====== Material for this task ======
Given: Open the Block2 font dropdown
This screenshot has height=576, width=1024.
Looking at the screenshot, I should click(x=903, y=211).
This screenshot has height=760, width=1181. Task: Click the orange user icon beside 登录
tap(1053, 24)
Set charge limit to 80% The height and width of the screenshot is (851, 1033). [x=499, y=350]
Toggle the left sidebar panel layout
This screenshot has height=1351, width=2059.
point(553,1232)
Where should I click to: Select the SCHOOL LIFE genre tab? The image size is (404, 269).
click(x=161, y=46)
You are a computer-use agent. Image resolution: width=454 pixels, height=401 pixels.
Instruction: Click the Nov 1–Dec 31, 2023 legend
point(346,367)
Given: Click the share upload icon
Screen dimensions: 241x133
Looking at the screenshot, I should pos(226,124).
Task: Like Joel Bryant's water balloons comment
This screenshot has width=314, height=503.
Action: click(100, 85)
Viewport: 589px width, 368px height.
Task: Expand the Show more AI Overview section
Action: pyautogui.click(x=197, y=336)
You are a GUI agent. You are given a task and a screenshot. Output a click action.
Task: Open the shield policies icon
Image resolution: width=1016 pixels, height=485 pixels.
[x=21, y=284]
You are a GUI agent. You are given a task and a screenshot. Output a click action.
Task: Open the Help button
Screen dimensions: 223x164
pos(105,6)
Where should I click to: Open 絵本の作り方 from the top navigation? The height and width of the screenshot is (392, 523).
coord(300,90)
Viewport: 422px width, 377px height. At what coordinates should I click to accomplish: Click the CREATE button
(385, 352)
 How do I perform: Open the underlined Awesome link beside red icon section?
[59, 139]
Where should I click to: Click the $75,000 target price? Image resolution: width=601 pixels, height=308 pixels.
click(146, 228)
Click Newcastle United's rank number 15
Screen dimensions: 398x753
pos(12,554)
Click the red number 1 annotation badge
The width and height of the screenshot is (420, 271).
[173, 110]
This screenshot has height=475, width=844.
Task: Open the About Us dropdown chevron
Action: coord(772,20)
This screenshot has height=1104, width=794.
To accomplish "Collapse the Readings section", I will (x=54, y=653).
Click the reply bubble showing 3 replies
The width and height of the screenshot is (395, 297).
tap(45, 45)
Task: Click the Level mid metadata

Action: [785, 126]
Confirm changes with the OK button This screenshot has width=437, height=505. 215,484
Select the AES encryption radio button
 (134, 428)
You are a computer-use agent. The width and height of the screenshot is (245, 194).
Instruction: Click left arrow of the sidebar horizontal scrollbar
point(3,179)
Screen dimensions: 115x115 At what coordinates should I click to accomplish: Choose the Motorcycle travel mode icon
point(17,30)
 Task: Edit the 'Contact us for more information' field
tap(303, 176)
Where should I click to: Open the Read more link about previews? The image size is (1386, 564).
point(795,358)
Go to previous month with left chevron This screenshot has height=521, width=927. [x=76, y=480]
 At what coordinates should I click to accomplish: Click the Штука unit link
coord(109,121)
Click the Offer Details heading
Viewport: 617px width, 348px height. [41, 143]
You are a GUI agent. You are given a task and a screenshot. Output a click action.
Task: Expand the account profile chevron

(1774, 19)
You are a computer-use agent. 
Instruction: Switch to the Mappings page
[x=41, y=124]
======
» **Exercise objective**: Which lines in the entries contain the word "coordinates"? Gather each of them.

» **Result of the task**:
Viewport: 422px width, 377px height. At what coordinates should I click to accomplish: Click the CREATE button
Screen dimensions: 115x115 At what coordinates should I click to accomplish: Choose the Motorcycle travel mode icon
 At what coordinates should I click to accomplish: Click the Штука unit link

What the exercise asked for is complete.